I am success
First and foremost people exercise is about positive attitude, celebrating the effort you took to get out of bed and make that morning gym session or walk the dog when you really couldn't be bothered to, passed on the chocolate cake when it was screaming at you to 'eat me now!' So you need to make sure you are acknowledging and documenting these little successes. You can use post it notes around a mirror, paddle pop sticks and a cup or a jar with a monetary value for every positive success and celebrate with a healthy treat at the end of the week. Now what I have just written is probably nothing different to what you have read before so let's get in to what is the most important thing.

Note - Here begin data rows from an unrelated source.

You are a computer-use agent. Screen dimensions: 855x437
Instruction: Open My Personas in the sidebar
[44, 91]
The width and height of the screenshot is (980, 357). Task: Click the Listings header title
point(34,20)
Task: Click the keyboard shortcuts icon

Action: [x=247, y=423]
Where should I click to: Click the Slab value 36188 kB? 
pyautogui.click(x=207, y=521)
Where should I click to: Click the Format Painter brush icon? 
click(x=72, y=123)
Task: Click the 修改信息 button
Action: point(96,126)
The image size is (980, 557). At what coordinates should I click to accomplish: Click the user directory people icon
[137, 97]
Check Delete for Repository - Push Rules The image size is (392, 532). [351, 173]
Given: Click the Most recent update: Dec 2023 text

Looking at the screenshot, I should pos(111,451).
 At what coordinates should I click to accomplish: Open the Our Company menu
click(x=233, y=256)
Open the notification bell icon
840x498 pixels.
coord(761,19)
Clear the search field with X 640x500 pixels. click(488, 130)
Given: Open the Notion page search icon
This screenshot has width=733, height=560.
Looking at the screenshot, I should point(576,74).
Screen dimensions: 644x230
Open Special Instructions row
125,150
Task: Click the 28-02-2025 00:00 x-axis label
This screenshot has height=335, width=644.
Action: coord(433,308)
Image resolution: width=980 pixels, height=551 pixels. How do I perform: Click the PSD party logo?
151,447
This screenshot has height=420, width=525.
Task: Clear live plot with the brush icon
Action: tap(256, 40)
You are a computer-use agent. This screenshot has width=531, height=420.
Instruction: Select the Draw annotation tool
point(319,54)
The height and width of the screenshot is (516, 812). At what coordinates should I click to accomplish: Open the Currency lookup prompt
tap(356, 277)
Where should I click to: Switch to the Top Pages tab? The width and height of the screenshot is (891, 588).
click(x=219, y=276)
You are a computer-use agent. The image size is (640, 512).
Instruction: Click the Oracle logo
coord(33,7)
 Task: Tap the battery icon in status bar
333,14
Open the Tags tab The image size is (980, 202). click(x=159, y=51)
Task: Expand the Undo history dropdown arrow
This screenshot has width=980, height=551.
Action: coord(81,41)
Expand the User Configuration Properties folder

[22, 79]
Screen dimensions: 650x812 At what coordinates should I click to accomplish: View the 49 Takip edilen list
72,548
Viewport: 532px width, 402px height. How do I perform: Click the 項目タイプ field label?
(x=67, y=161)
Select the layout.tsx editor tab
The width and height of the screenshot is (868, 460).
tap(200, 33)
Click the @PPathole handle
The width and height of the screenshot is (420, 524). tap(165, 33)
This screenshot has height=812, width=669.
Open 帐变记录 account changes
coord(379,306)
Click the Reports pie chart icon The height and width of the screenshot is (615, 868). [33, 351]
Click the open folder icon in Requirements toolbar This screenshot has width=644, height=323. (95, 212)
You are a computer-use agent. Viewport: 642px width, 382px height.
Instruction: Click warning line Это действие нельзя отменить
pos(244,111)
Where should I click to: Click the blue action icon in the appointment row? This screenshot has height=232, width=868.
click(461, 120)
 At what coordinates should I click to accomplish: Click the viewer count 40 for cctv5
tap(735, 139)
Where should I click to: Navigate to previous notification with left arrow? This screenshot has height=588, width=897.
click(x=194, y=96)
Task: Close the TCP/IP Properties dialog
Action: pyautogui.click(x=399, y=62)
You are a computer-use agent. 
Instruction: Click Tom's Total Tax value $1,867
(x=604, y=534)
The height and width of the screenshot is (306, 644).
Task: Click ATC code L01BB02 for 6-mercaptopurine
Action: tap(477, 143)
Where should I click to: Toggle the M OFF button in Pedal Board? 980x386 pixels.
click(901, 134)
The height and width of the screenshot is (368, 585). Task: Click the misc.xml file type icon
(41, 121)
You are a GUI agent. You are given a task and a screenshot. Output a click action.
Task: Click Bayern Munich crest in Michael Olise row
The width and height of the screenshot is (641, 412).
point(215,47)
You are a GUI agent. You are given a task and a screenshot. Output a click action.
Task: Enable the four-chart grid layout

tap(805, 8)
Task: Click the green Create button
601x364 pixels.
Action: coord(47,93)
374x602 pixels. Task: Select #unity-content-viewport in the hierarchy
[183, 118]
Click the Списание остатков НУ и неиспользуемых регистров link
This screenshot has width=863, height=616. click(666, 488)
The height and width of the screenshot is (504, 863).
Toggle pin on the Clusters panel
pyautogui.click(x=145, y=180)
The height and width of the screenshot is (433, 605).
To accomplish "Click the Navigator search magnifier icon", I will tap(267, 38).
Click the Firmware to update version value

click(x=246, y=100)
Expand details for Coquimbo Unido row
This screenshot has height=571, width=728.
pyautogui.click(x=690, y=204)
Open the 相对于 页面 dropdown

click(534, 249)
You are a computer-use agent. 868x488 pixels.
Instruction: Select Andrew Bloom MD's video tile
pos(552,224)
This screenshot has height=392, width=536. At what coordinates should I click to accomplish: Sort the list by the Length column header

Diagnostic testing are a series of tests that personal trainers do with all of their clients (if you have a PT and they haven't done these they aren't doing their job, quite simply- request them or get out) to ascertain your fitness level. The beauty of these is that you can do these and then assess your fitness level yourself. The trick with diagnostic testing is that you pre-test before you begin a program or new exercise regime and then you post-test after a meso-cycle (program of medium length approximately 6weeks) to assess progress. Whether you have already started a program or not I suggest you do these tests before your next workout, record your results and then use the workout below (or the one your already following), 6 weeks later return to these tests, if you have been working to your full potential and if your workout has been slowly increasing in difficulty and intensity then you should see increased performance in your fitness results. Please take note that the tests need to be completed in roughly the same conditions. For example, if pre-test is completed at 5am make sure the post test is completed at the same time.
The diagnostic tests are:
- The 12 minute run. Don't do this on a treadmill. Select a route in public, preferably away from traffic lights (they will slow down your pace). Run as hard and as fast as you can, record where you get to either on an app like MapMyRun or just notice a landmark nearby to you.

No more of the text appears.